UK private sector activity contracts for second month, raising fears of economic slowdown

UK private sector activity contracts for second month, raising fears of economic slowdown
The ability to adapt and change course can be the difference between thriving and merely surviving in today’s fast-evolving economy.

The private sector in the United Kingdom has shrunk for the second month in a row in May, providing fears that the start of the strong economy for this year can be reversed in the second quarter.

The S & P Global/CIPS for purchases (PMI) – a main measure of economic health – rose slightly to 49.4 in May of 48.5 in April, but remained less than the decisive 50 threshold that separates growth from shrinkage. It represents the second most severe reading in the past 17 months and confirms the state of fragile commercial conditions.

The PMI numbers come just weeks after the official data showed that the economy grew by 0.7 percent in the first quarter, which is the fastest pace in two years. But this momentum seems to stop amid high trade uncertainty, high costs of employees and continuous inflationary fears, which raises the possibility of a possible reflection in the Q2.

While the UK Services Sector-which represents more than three quarters of the economy-showed a modest recovery, with the notes of the Procurement Manager Index reaches 50.2 out of 49.0, the manufacturing sector continues to deteriorate. Its Procurement Manager Index has decreased to 45.4, its lowest level for two months, indicating a sharp decrease in directing since October 2023.

Manufacturers were particularly affected by the trade environment after Britain’s exit from the European Union, the delay in investment decisions, and unnecessary spending discounts. The report found that the total production of manufacturing decreased as soon as possible in seven months.

“Although the most brighter news about customs tariffs and trade has helped restore some confidence between companies, feelings about the possibilities next year are still defeated,” said Chris Williamson, S& P Global, said:

PMI data also indicates an aggressive wave of job cuts, especially in manufacturing, as companies struggle with high wages and taxes in the wake of a rise in April to national insurance contributions and the minimum wage.

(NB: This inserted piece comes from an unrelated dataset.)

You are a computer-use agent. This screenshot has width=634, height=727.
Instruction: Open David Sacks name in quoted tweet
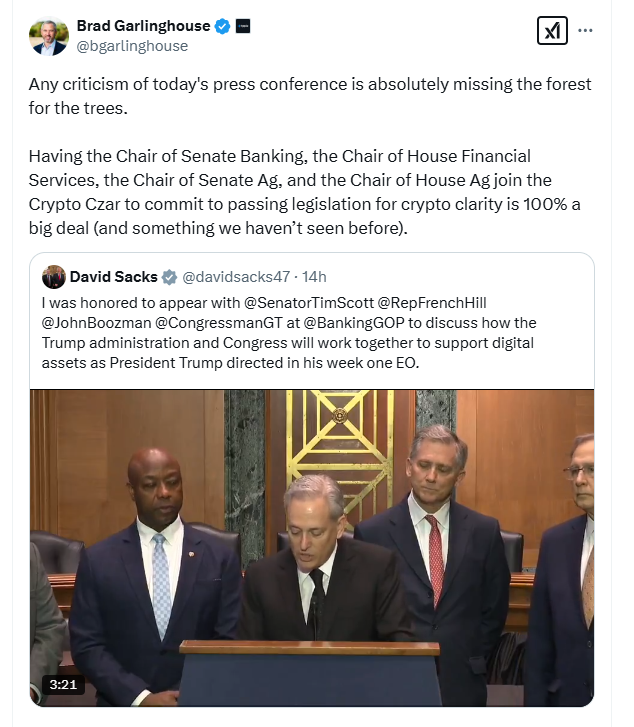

Despite the recent improvement in commercial morale-with the assistance of the UK partial trade agreement with the United States and the 90-day Trump administration’s suspension of the new definitions-it seems that these developments have not yet been translated into an investment in the short term or the employment of confidence.

Williamson added: “Fears were exacerbated by poor demand due to the high costs of employees,” Williamson added.

Economists at Capital Economics warned that PMI readings for the month of April and May are in line with 0.2 percent domestic product contraction in the second quarter, which represents the worst quarterly performance since late 2023.

The results come amid wider signs on economic fragility throughout Europe. The participating managers index in the eurozone slipped in a negative area this month, where it decreased from 50.4 to 49.5, highlighting common pressures through advanced economies.

While companies remain optimistic that modern improvements in global trade conditions can provide some comfort in the second half of the year, the latest data of the Procurement Manager Index adds to the increasing list of opposite winds facing UK growth – including high input costs, cautious consumer spending, and the remaining geopolitical risks.

While the government is preparing to review the upcoming spending, and the Bank of England informs interest rate decisions, the latest numbers may enhance the target support calls to protect jobs and stimulate investment, especially in the faltering industrial sector.


Jimmy Young

Jimmy is a major business correspondent, as he brings more than a decade of experience in the commercial reports of small and medium -sized companies in the United Kingdom. Jimmy holds a certificate in business administration and regularly participates in industrial conferences and workshops. When not reporting the latest business developments, Jimmy is excited to direct journalists and new businessmen to inspire the next generation of business leaders.